Records provided |
───

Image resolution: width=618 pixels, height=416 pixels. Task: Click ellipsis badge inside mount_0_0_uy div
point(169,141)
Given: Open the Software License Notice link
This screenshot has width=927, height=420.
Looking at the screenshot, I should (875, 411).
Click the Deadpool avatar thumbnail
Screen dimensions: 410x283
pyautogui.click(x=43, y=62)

───

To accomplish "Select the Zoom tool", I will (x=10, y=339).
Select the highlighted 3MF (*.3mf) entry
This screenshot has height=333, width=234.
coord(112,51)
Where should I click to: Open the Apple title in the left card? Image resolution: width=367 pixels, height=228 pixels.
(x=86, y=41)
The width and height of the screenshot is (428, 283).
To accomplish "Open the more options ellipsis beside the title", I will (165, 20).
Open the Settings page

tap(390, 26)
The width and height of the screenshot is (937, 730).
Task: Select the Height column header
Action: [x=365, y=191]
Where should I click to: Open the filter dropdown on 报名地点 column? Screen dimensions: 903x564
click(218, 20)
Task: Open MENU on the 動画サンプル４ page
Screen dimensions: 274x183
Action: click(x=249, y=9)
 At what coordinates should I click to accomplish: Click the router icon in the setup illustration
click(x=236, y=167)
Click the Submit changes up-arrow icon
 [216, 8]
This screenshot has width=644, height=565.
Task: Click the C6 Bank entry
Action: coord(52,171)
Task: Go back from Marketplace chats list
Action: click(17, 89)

───

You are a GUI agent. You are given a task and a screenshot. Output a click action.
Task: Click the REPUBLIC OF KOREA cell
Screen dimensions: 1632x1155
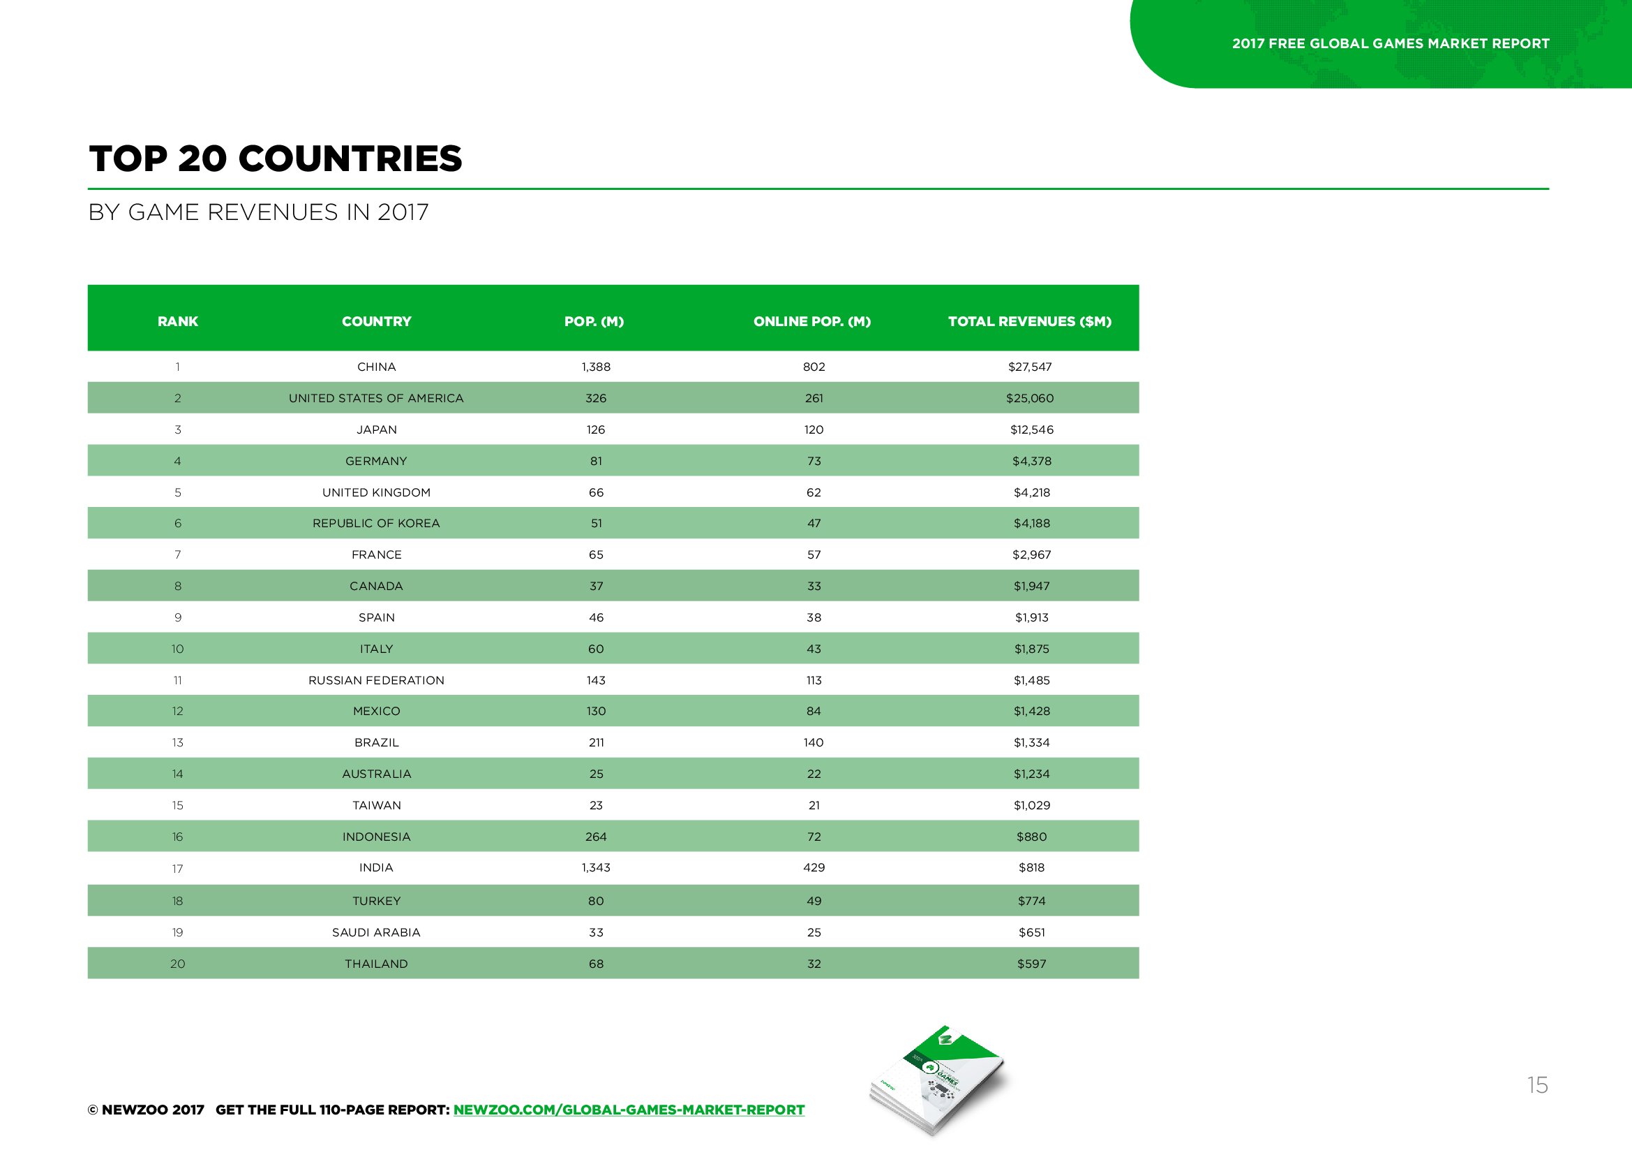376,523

───

Task goal | From the records above, extract exactly and only the lines that begin at the line with "Image resolution: width=618" and stop after the line with "Click the Deadpool avatar thumbnail".

Answer area |
Image resolution: width=618 pixels, height=416 pixels. Task: Click ellipsis badge inside mount_0_0_uy div
point(169,141)
Given: Open the Software License Notice link
This screenshot has width=927, height=420.
Looking at the screenshot, I should (875, 411).
Click the Deadpool avatar thumbnail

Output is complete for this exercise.